■ TEXT SEGMENT

Start of Block

Don't know if this is a possible project... I should add for someone with little or no experience but quite happy to learn.
I have a solar panel at a remote location. I would like to be able to monitor the following:
Solar Panel Voltage
I would also like to be able to switch the following:
Feed between the Panel and controller (indicated in green)
Feed between the battery and controller (indicated in green)
Need to be able to monitor across the internet, I'm OK with the port forwarding stuff.
I'd like to be able to output the data on a nice analogue or digital readout and the switches be a red/green On/off style.
Anyone any ideas or suggestions as to the way to go about this? Basic to start with please :)
You going to have to design a Battery charger with control. I built one that uses a LT3652 Buck regulator that converts from '12V' solar cells (0..22V) with maxpower tracking. My circuit also uses a LTC2943 coulomb counter that keeps track of battery capacity, battery voltage.
Your power switches and current sensors are going to have to be descrete components. None of this is suitable for an Arduino. An Arduino could measure/control the results, but the actual work would require dedicated hardware.
You are going to have to design high side current sense amplifiers that you can scale to your ADC range (Arduino is 0..5V) 10bit. The design will have to know your voltage ranges and Current ranges. To measure a current you could use Allegro's ACS712 if their ranges meet your specs. Voltage reading could be just resistor dividers, if absolute accuracy is not required. N-MOSFET and P-MOSFET switches could be used if the Current and Voltage losses are acceptable. Even Relays could be use for the the switches.

End of Block

■ ASSIGNMENT 1
From the solar panel monitoring discussion, pull out word for word the part that opens with the words containing "Don't know if" and closes with "battery and controller (indicated in green)".
■ ASSIGNMENT 2
Extend the solar panel monitoring discussion, picking up after its final sentence.

■ SUPPLIED INFORMATION
Start of Block

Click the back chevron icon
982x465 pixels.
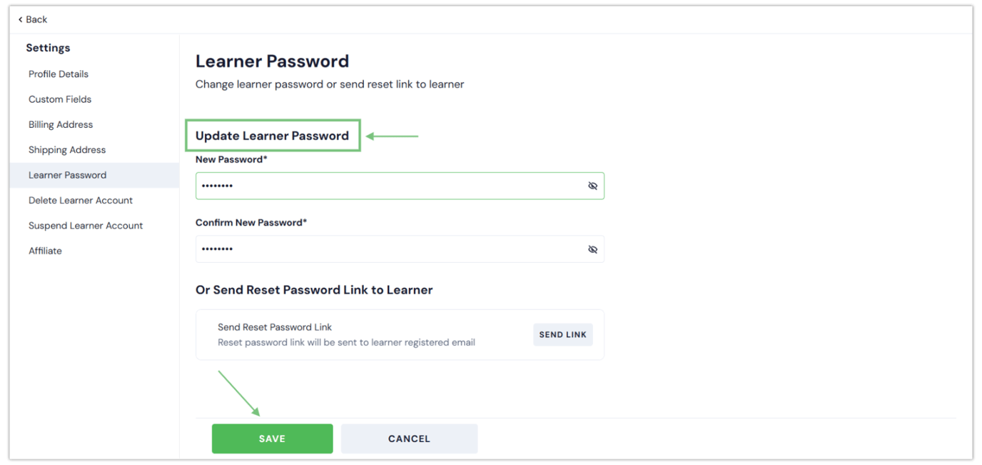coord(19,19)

End of Block
Start of Block

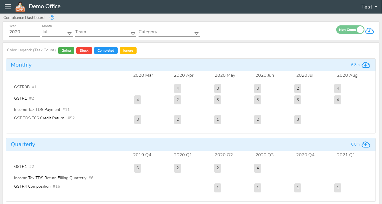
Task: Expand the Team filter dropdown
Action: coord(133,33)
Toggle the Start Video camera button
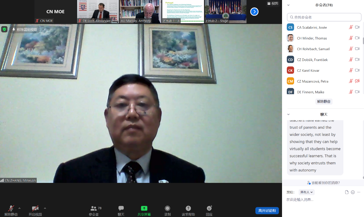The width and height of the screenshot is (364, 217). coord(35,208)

End of Block
Start of Block

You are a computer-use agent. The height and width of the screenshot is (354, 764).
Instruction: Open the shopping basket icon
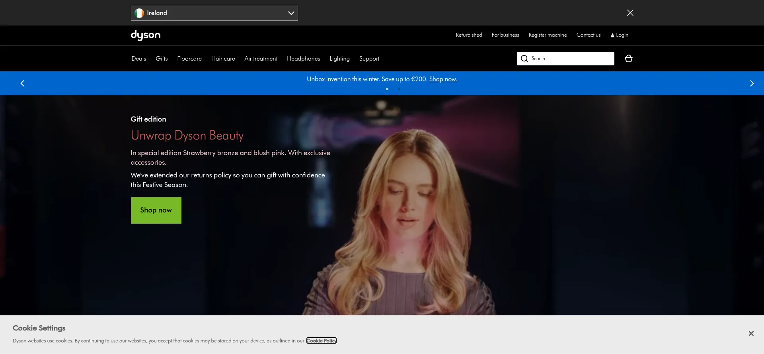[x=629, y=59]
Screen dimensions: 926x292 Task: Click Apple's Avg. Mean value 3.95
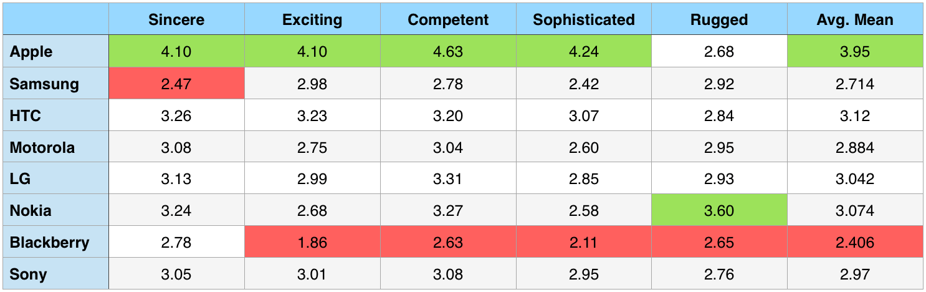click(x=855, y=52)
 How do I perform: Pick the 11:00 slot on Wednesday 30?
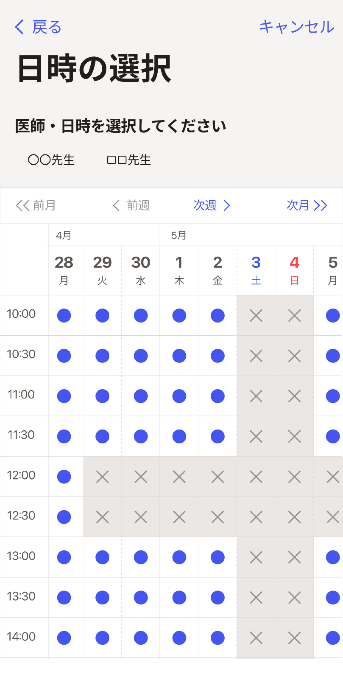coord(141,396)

End of Block

■ WRITTEN RESPONSE 1
Don't know if this is a possible project... I should add for someone with little or no experience but quite happy to learn.
I have a solar panel at a remote location. I would like to be able to monitor the following:
Solar Panel Voltage
I would also like to be able to switch the following:
Feed between the Panel and controller (indicated in green)
Feed between the battery and controller (indicated in green)

■ WRITTEN RESPONSE 2
How much power can you waste in the control circuit? If the control circuit use 200mA, 24 hours a day, that is 4.8 Amp Hours of power.
A deepcycle 6V battery has 232Ahr weighing 84lbs, so for 168lbs you can have 232Ahr at 12V. Your solar array would need to be at least 450W. I figure the 'control' consumption should be less than 10% of system performance. Most solar systems are designed for 7 days without charging(clouds, winter limited days). So if you have 232Ahr capacity, that equates to 33Ahr a day or 1.3 amps per hour. During high Noon, on bright days your charger would need to handle 32amps from your panel.
I'm just throwing a bunch of mud at the wall. You question was just too vague.
You might want to start with professional equipment.